__Exercise__
Set down exactly the lines from the one containing "The height and width of the screenshot is (690, 1080)." through the end of the records below, both included, and nothing else.

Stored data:
-*-*-

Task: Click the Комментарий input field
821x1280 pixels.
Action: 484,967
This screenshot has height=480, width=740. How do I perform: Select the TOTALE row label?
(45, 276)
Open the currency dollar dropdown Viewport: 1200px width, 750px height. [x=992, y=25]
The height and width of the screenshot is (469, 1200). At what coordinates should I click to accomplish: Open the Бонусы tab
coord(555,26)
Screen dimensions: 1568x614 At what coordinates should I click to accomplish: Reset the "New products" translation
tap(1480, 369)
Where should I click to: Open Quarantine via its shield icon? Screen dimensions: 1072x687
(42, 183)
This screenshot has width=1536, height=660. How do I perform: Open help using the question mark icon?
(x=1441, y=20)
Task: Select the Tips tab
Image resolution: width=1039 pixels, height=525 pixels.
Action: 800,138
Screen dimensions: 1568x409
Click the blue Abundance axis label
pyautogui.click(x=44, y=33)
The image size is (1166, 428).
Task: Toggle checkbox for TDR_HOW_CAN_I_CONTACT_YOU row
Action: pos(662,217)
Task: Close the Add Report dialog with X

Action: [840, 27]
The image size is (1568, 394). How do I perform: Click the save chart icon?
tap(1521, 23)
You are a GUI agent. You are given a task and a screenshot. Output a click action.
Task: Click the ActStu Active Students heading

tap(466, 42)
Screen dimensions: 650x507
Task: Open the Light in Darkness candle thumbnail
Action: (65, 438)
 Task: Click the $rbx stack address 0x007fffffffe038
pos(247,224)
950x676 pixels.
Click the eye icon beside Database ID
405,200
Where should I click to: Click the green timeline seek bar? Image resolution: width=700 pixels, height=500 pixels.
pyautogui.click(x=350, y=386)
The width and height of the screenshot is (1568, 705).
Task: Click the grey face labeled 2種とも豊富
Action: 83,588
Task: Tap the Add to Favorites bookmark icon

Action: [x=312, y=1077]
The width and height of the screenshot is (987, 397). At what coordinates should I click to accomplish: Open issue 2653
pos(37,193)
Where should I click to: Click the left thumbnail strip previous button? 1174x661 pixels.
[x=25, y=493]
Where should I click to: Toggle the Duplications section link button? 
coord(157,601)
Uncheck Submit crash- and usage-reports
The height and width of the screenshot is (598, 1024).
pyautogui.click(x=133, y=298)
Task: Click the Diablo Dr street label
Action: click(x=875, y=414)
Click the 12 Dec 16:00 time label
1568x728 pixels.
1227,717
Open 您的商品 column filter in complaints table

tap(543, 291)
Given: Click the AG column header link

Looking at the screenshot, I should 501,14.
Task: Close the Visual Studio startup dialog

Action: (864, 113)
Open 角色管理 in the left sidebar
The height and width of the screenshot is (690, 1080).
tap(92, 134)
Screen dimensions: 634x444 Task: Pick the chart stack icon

-*-*-

__Solution to this exercise__
The height and width of the screenshot is (690, 1080).
tap(92, 134)
Screen dimensions: 634x444 Task: Pick the chart stack icon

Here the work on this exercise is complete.